A trio of threats disrupts a food anthropologist’s “beautifully chaotic” life.
Miriam Quiñones has developed several ways of meeting the challenges of living in a multicultural, multigenerational household. The “Spanish to Mami—English to Papi” rule helps ensure her children will grow up bilingual. Treats like cream cheese and guava pancakes give Manny and Sirena access to Caribbean foodways, and playing dominoes with Abuelo helps them learn Caribbean games. But juggling her job at UnMundo television network with the demands of her family can be a stretch, particularly when friends depend on her skills to solve a variety of puzzles.

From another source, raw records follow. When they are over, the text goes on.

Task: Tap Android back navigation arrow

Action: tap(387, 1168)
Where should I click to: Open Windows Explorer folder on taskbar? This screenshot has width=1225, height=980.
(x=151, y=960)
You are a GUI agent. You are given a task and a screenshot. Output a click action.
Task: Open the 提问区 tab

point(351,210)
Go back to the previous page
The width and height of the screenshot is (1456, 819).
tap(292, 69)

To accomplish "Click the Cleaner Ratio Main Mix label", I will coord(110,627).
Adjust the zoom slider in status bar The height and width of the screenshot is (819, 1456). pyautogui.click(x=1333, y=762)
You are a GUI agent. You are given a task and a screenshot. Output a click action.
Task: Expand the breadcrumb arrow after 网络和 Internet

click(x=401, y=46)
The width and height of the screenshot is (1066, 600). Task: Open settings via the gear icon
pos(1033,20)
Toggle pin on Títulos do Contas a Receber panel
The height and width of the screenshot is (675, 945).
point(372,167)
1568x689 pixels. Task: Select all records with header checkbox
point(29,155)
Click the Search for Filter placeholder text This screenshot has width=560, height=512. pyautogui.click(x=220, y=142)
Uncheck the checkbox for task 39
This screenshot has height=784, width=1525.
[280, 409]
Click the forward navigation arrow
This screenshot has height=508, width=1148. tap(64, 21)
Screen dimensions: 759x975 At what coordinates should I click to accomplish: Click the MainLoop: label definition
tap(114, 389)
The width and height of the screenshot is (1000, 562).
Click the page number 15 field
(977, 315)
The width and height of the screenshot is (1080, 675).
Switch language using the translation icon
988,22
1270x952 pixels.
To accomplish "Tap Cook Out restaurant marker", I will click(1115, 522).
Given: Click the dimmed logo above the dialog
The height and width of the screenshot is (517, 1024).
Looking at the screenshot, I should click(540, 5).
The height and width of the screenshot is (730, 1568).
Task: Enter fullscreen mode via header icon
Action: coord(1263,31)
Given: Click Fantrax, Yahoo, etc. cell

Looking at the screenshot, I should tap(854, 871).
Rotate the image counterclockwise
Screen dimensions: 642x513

Within weeks, her husband, Robert, needs her help uncovering the source of a cache of bones unearthed at his country club construction site, her sister-in-law wants to know why a skeleton in board shorts washed up near a friend’s house, and her mother-in-law needs help identifying the anonymous party who’s sending her threatening letters. Worse, Delvis Ferrer, the director of Miriam’s television show, is accused of killing a tour guide who tries to interfere with their taping. To cope with these multiple demands, Miriam adopts a strategy highly unusual among amateur sleuths: She turfs the murder investigation to the police, makes perfunctory jabs at the skeleton puzzle, and dodges her mother-in-law repeatedly. Her most concerted effort is unraveling the enigma of the bones, but even there, she devotes as much energy to fending off microaggressions as she does to solving the crime.
A hodgepodge of history and mystery that leaves crime-solving in clear second place.